TASK DIRECTIONS:
For every entry, reproduce the wording exactly and omit any image it holds.

[DATA FOR THIS EXERCISE Boundary: Start]

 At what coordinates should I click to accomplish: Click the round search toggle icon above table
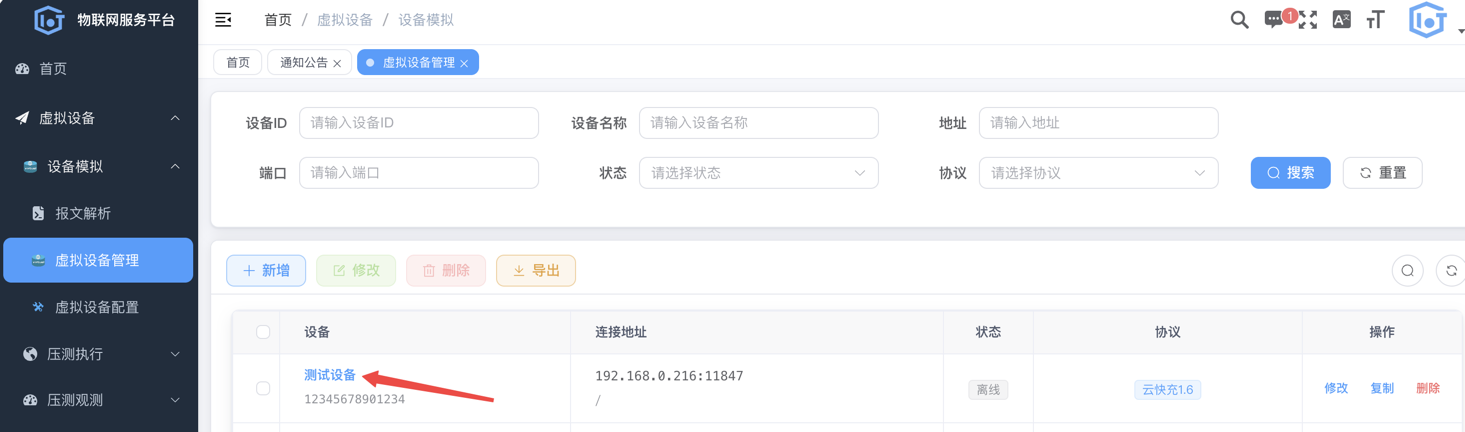tap(1408, 271)
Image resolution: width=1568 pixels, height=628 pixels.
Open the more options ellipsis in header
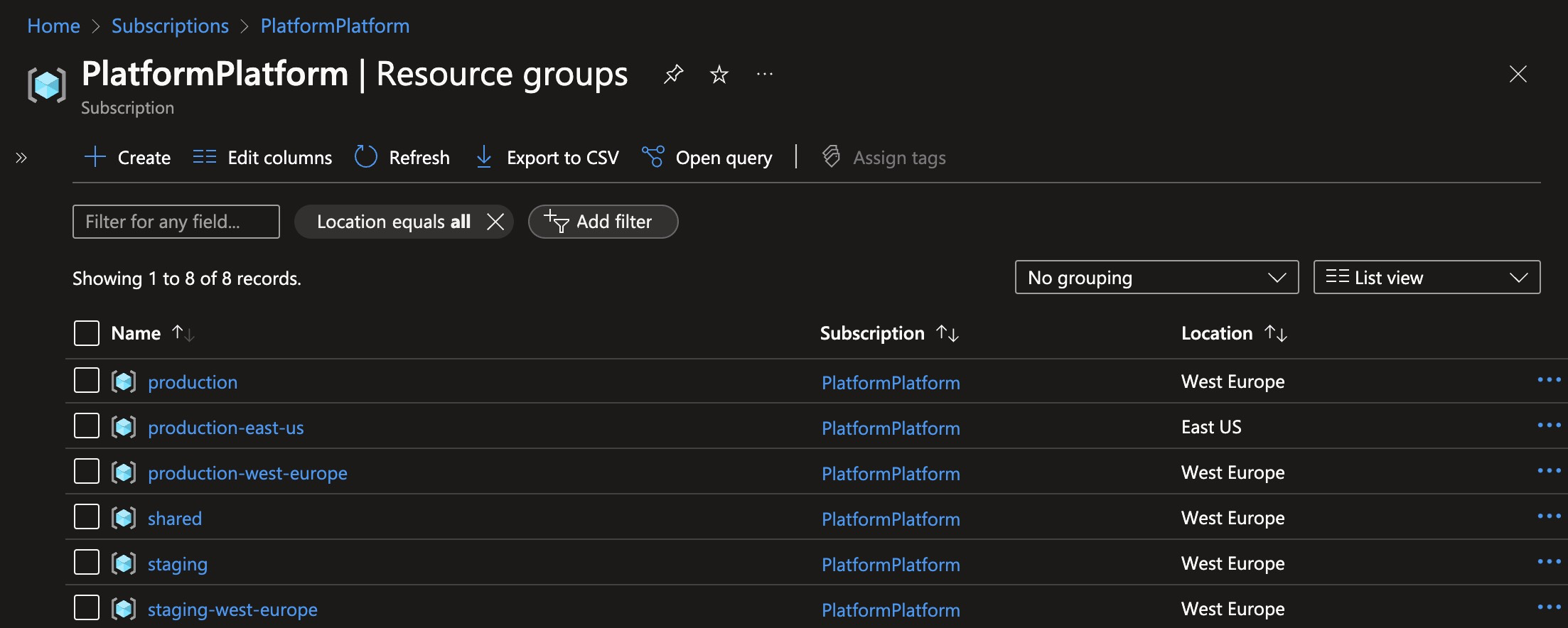765,74
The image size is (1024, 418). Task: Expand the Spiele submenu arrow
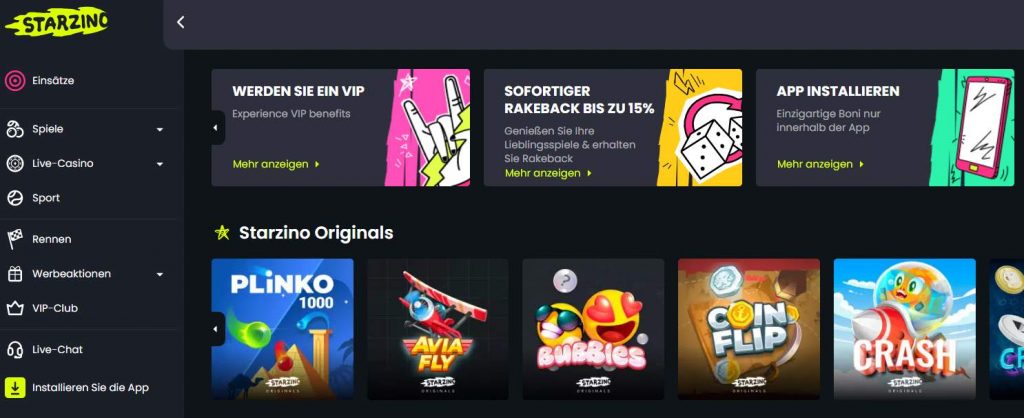point(160,130)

[DATA FOR THIS EXERCISE Boundary: End]

ANSWER TO THIS EXERCISE:
 At what coordinates should I click to accomplish: Click the round search toggle icon above table
tap(1408, 271)
Image resolution: width=1568 pixels, height=628 pixels.
Open the more options ellipsis in header
765,74
The image size is (1024, 418). Task: Expand the Spiele submenu arrow
point(160,130)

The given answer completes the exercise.